Good Practices When Handling Fish Tissue to Avoid Data Reliability Issues: Results from Sample Wrapping and Holding Time StudiesEnsuring Reliable Data
Oral Presentation
Prepared by H. McCarty1, J. Healey2, B. Snyder3, T. Cohen3
1 - General Dynamics Information Technology, 3170 Fairview Park Drive, Falls Church, VA, 22042, United States
2 - USEPA Office of Water, 1200 Pennsylvania Ave., N.W., Washington, DC, 20460, United States
3 - Tetra Tech, Inc., 10711 Red Run Blvd., Suite 105, Owings Mills, MD, 21117, United States
Contact Information: [email protected]; 703-254-0093
ABSTRACT
Fish tissue contaminant studies require careful sample handling and storage to reduce the chance of cross-contamination and maintain the integrity and quality of samples. Beginning with the 2000-2004 National Lake Fish Tissue Study, EPA required study partners (including state or Tribal monitoring teams) to wrap fish specimens in solvent-rinsed aluminum foil before packing the samples in a food-grade polyethylene bag and freezing them until they could be prepared for analysis. Solvent rinsing of the foil proved to be costly; however, EPA was concerned that some analytes being measured in fish might have also been used as lubricants during the aluminum foil manufacturing process and could cross-contaminate samples if the foil was not solvent-rinsed.
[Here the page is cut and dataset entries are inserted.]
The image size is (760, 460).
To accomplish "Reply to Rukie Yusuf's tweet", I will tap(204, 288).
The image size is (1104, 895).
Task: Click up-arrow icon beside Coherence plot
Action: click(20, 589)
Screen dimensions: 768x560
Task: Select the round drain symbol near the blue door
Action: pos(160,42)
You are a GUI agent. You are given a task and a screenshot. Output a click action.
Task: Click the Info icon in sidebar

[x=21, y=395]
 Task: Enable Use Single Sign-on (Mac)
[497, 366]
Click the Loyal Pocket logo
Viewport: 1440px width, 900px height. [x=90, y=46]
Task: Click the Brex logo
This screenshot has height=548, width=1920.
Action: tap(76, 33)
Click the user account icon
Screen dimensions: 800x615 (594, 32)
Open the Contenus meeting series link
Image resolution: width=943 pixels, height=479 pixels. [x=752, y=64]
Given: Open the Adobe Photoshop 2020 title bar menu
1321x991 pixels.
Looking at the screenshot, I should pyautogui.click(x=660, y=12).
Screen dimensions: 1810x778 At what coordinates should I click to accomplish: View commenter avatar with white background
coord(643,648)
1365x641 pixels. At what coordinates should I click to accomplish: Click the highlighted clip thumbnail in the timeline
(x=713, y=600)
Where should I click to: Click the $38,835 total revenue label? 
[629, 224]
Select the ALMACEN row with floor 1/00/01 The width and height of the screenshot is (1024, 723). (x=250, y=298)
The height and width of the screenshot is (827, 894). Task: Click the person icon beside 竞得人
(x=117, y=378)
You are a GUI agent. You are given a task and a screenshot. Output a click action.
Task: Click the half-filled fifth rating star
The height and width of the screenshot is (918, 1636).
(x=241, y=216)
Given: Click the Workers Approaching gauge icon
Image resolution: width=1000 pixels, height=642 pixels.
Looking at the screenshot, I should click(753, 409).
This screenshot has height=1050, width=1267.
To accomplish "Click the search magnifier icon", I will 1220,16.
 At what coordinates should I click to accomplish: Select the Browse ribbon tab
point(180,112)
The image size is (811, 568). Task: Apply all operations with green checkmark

EPA has also recommended that fish tissue samples be analyzed within 28 days for mercury and within one year for all other contaminants. However, the efficacy of wrapping fish in solvent-rinsed foil to reduce cross-contamination, and the question of whether target analyte residues in frozen fish tissue can remain stable and yield reliable results after extended holding times have not been formally evaluated. To address this, two studies were conducted: one to explore whether “untreated” heavy-duty food grade aluminum foil can be used instead of solvent-rinsed foil when wrapping fish in the field, and another to reanalyze stored fish tissue samples of commonly collected species from past EPA studies. The reanalyzed samples represent six incremental holding times, between 3 and 20 years each, and have been analyzed for mercury, PCBs and PFAS, to compare tissue contaminant levels after long-term storage with the original measured contaminant levels and determine the effect of holding times on analytical results. The findings from these studies have cost saving implications and can guide monitoring program managers on how samples are to be handled and stored before they are analyzed.